The Dynastic Cycle and the Fourth Turning are all basically the same thing. It's built into civilization, regardless of era or culture.
There are debt/money growth cycles, law/bureaucracy growth cycles, and periods of reset for both of them.
During the growth phase, debt accumulates, and laws build upon laws as bureaucrats become bloated and detached. Even well-meaning people in power can't fix it; every attempt to fix things just adds another layer of debt and legal complexity.
And then after a long enough time, it blows up. It could be slow or it could be fast, but it gets fucking rekt. It could be a lost war, a major internal revolution, or a slow massive decline and then a major populist democratically-elected landslide pivot.

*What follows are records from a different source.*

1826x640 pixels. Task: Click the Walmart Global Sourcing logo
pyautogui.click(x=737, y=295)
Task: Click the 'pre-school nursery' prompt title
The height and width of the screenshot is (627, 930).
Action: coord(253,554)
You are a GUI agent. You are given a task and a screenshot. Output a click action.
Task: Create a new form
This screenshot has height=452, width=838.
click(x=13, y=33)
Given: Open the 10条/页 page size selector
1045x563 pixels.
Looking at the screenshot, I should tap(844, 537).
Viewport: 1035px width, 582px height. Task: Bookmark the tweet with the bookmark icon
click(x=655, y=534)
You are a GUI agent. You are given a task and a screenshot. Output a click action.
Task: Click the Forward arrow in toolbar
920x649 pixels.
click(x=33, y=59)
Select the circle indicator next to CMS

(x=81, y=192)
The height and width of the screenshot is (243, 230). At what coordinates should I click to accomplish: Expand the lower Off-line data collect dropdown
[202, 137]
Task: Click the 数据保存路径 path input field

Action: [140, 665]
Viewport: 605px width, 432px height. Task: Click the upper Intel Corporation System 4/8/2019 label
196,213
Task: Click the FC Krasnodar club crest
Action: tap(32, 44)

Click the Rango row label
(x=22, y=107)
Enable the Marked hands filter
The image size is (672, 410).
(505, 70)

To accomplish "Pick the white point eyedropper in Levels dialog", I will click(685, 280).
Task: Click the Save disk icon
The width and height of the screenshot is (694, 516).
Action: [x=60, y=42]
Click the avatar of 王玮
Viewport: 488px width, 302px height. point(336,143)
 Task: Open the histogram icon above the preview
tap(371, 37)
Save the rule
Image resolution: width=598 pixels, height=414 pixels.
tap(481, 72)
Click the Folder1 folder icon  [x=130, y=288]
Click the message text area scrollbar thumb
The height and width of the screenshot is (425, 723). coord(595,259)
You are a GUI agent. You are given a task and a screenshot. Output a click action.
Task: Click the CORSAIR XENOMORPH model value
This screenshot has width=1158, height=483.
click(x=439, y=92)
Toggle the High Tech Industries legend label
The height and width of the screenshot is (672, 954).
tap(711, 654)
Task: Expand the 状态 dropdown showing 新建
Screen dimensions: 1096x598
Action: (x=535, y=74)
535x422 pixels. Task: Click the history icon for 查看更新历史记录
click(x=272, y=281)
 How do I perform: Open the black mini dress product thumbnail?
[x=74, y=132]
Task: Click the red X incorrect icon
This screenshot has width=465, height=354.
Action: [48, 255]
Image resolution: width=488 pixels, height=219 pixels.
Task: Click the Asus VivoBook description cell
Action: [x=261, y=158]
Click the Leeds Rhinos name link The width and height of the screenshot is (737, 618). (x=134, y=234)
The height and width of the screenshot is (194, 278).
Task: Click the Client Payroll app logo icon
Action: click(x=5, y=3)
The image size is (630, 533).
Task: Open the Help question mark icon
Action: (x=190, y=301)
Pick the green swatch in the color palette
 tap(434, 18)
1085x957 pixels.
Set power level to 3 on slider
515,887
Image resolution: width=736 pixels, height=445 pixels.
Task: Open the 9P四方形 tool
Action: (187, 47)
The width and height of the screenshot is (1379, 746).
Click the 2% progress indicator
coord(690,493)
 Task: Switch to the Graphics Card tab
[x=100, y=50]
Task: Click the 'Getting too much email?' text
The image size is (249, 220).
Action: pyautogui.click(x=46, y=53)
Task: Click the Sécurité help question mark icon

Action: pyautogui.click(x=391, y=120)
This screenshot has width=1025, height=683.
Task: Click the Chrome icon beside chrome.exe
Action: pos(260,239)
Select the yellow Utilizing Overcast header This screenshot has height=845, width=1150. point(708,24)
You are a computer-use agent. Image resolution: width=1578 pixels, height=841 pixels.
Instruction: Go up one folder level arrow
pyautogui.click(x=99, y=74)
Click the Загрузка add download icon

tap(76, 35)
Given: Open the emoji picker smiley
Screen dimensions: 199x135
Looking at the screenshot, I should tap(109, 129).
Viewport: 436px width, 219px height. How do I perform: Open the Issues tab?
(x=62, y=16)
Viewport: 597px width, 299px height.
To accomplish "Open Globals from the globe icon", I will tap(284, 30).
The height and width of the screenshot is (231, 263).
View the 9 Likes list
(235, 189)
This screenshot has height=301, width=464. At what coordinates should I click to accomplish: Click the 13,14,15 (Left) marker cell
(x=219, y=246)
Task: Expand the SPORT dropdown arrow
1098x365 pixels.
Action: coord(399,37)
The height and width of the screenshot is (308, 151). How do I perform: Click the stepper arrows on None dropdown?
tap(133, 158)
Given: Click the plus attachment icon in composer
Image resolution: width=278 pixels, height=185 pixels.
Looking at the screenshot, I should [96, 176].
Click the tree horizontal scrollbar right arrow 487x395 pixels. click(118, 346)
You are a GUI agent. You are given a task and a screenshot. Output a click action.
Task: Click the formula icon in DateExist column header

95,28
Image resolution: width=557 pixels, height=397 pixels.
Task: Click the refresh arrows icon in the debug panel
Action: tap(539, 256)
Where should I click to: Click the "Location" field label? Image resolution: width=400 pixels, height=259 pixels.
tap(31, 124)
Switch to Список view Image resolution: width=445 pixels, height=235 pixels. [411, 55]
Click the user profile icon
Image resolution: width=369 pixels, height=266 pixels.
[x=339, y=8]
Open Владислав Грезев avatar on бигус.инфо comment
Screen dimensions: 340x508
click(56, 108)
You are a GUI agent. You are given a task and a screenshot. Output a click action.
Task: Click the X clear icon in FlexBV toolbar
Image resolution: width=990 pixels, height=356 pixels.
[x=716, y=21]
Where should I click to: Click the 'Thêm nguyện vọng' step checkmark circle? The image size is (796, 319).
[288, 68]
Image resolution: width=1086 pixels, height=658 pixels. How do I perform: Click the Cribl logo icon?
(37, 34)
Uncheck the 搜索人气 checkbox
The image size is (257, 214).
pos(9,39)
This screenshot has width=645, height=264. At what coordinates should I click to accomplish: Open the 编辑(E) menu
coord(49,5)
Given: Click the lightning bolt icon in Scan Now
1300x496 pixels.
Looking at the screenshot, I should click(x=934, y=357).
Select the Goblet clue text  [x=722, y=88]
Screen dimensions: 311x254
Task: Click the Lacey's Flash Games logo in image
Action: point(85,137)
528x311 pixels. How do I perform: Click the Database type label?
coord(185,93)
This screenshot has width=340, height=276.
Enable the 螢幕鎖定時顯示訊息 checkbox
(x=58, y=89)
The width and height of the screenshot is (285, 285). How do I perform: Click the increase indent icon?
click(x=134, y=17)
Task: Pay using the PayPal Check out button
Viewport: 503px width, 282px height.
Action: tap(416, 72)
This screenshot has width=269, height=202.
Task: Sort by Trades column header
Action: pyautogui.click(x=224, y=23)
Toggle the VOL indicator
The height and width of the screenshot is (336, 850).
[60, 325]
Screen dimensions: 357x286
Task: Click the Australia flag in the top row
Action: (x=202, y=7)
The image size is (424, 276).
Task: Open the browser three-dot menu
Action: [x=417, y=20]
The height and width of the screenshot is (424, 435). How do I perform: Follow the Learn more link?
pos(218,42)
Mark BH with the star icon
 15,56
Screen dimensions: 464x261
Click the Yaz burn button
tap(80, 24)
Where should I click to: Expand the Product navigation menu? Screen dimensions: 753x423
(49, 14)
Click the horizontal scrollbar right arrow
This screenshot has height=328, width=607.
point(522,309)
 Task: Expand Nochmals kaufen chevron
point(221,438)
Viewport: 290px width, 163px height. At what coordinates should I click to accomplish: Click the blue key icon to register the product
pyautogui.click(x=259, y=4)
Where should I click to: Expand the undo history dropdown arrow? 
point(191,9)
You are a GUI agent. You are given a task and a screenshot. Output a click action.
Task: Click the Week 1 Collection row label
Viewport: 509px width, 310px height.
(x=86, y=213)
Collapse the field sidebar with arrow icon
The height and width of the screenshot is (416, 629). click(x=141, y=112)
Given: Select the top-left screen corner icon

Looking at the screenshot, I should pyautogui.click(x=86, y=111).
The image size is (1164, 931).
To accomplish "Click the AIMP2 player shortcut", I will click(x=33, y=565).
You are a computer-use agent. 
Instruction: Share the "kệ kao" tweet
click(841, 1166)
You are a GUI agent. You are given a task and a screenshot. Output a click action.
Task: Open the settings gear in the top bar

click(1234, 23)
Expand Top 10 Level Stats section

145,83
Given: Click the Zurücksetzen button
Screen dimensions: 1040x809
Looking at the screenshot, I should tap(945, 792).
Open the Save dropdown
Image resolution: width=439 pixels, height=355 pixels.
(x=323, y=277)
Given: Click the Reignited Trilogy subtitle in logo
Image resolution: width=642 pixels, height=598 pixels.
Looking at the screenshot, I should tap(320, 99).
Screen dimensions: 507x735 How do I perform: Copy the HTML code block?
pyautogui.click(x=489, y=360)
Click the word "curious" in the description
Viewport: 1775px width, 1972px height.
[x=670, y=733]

The new government emerges, as order out of chaos, with elements of authoritarianism. The ideal scenario is that this newfound unity is enough to create change in the right direction, and then decentralize itself to re-establish rule of law and individual rights. The more common scenario, however, is that this newfound unity is not let go by those who claimed it, and it leads to authorianism/communism/fascism and decades of problems. In other words, the revolution against the decaying chaos is easy, but sticking the landing toward the re-emergence of freedom and productivity is the hard part.
That's why nothing stops this train. We're in the debt cycle rotation/reset, and eventually the bureaucratic rotation/reset as well. It takes billions of dollars to build a thousand feet of high-speed rail in the USA. Europe flails around on energy optics. Politicians become satire. Japan is stuck in yield curve control. This can last a long time, but the tailspin is nearly irrecoverable.
Incrementalism doesn't work at this phase. The event horizon is passed. Rather, the focus becomes on what order will emerge from the chaos. Is it rational order, or is it even worse than what came before?
The answer to that question, is what people have a big part in shaping.